** Begin Input material **

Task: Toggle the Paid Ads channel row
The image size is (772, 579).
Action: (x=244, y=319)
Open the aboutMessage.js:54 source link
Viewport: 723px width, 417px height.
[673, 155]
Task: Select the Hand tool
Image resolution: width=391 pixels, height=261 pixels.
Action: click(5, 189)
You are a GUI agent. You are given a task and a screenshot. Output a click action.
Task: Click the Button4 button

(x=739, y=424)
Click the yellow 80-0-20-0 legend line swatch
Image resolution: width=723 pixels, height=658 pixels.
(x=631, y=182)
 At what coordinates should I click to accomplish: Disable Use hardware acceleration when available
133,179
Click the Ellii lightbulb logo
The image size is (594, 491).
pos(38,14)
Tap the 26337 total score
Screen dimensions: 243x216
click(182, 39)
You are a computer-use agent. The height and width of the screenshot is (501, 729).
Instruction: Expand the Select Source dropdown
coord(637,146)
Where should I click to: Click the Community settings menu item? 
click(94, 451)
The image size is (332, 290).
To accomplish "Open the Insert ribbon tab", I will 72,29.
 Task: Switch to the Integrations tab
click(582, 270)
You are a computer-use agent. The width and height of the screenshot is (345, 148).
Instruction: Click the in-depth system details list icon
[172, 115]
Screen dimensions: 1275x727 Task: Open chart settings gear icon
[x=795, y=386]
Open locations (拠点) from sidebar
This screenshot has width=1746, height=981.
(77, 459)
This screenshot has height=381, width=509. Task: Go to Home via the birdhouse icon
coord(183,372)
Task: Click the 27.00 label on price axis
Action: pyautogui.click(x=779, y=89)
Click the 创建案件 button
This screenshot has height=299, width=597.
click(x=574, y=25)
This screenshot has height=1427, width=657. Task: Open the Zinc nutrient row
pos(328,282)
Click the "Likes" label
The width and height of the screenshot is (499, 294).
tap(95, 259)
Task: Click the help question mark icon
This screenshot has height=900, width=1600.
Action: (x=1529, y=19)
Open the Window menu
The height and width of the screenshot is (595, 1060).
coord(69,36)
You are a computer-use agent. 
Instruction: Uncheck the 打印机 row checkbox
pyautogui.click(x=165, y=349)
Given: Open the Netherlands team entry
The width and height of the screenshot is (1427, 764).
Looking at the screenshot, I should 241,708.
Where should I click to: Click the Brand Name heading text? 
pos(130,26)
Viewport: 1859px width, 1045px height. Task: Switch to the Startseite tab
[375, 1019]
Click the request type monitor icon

** End Input material **

Rewrite the lines of the material starting at "The image size is (332, 290)." and ending at "[x=795, y=386]", changing "Integrations" to "Billing" and leaving everything else unchanged; return only those lines.

## Finished task
The image size is (332, 290).
To accomplish "Open the Insert ribbon tab", I will 72,29.
 Task: Switch to the Billing tab
click(582, 270)
You are a computer-use agent. The width and height of the screenshot is (345, 148).
Instruction: Click the in-depth system details list icon
[172, 115]
Screen dimensions: 1275x727 Task: Open chart settings gear icon
[x=795, y=386]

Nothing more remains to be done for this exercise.